Rus uçağının düşürülmesinden sonra Putin "arkamızdan vurulduk" dedi. Bu gün Sn Cumhurbaşkanımız "kimseyi sevindirmeyelim" diyor.
Kapalı kapılar arkasında neler oluyor bilemeyiz. Ancak bu iki söylem realiteyi yansıtıyor.
Son 25 yıl içerisinde Ruslar ile Türkler arasında sosyo- ekonomik bağlar inanılmaz ölçüde gelişti. 200 bin civarında Türk erkek ve Rus kadın evliliğinden söz ediliyor. Doğan çocukların sayısı yarım milyonu aşmış durumda. İki ülke adeta akraba olmuş. Böyle bir sonucu kimse beklemiyordu.
Ekonomik entegrasyon ise son derece hızlı gelişti. İki ülke arasında yeni bir ticaret doğdu. Son zamanlarda uluslararası ticaret iki ülke arasında hızla yön değiştiriyor.

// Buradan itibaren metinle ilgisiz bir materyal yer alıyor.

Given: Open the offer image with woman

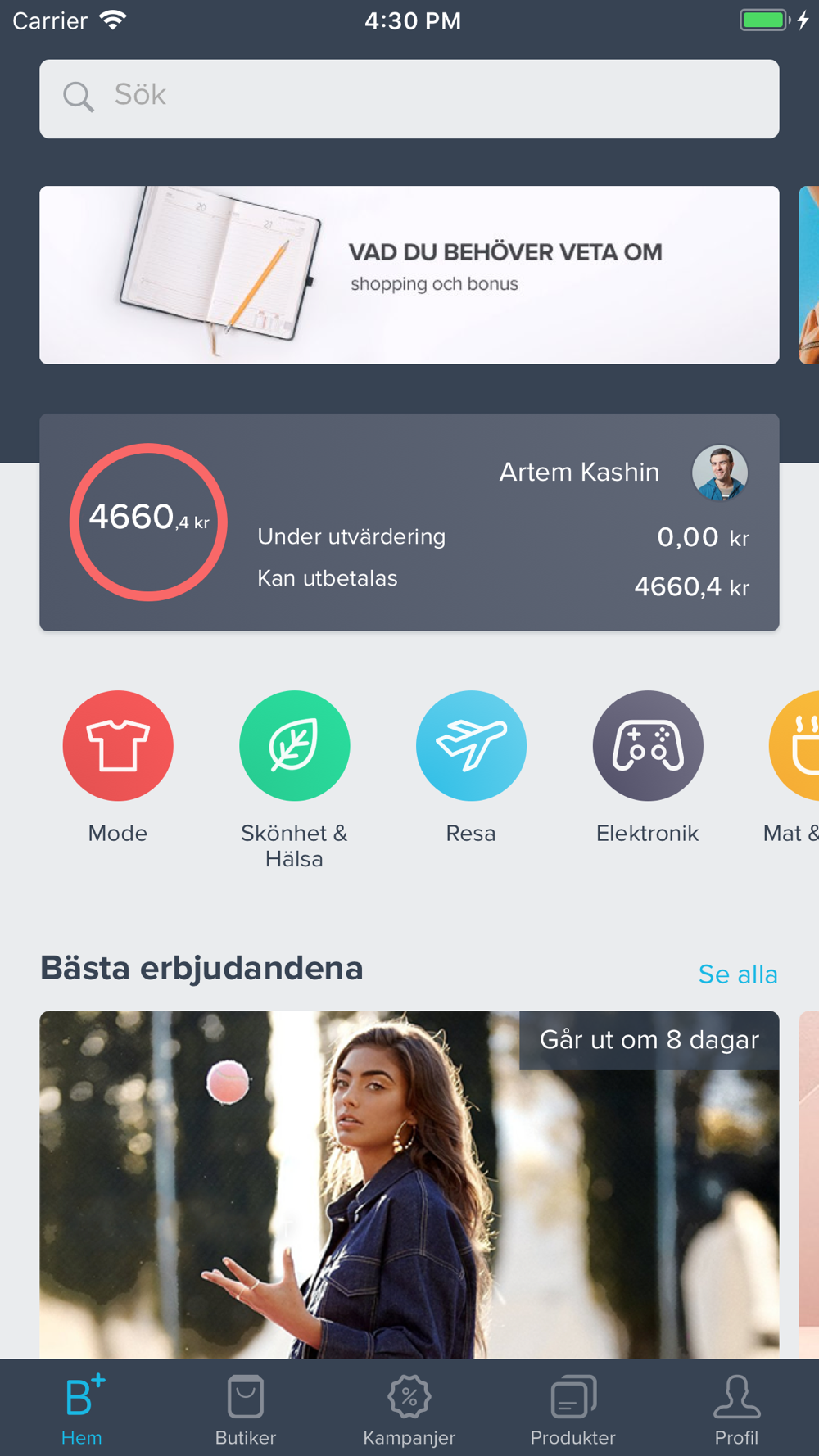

Türkiye ve Rusya uluslar arası platformda ticari ortak sayılıyor.Sermaye ve emek akımları tarihi zirve yapıyor. İki ülkenin iktisadi yapısı ekonomik entegrasyonu kolaylaştırıyor.
Sosyo-ekonomik yakınlaşma siyasete yansıyordu. İki ülke devlet başkanları birbirleriyle sıcak temaslarda bulunuyor. Toplumlar arası yakınlaşmayı, devletler arası yakınlaşma takip ediyordu. Belli ki Putin, Türkiye'ye çok güveniyordu. Bu nedenle uçak düşürülmesi olayını kabul edemiyor ve "arkamızdan vurulduk" diyor.
Bu söylemi Putin durup dururken söylemiyor. Zira insanı en fazla dost olarak kabul ettiği kimseden beklemediği davranış üzüyor.
Sis bulutu dağıldıktan sonra gerçek çıplak gözle görülüyor. Sn. Cumhurbaşkanımız "kimseyi sevindirmeyelim" diyor. Çünkü Rusya ile Türkiye arasındaki gerilim Batı' nın işine yarıyor. Batı Rusya'ya yapamadığını Türkiyeyi kullanarak yaptırmaya çalışıyor.
Rusya'nın Türkiye'ye yönelik yaptırımları iki ülke arasındaki sosyo-ekonomik gelişmeyi engelleyecek mahiyette değil. Buna rağmen ekonomik etkinliği var.
Ekonominin sınır tanımaz kanunu bir süre sonra egemen olacak ve alınan suni nitelikteki idari yaptırımları ortadan kaldıracaktır. Bu aşamada siyasilerin "Batı'yı sevindirecek eylemlerden sakınması" gerekiyor.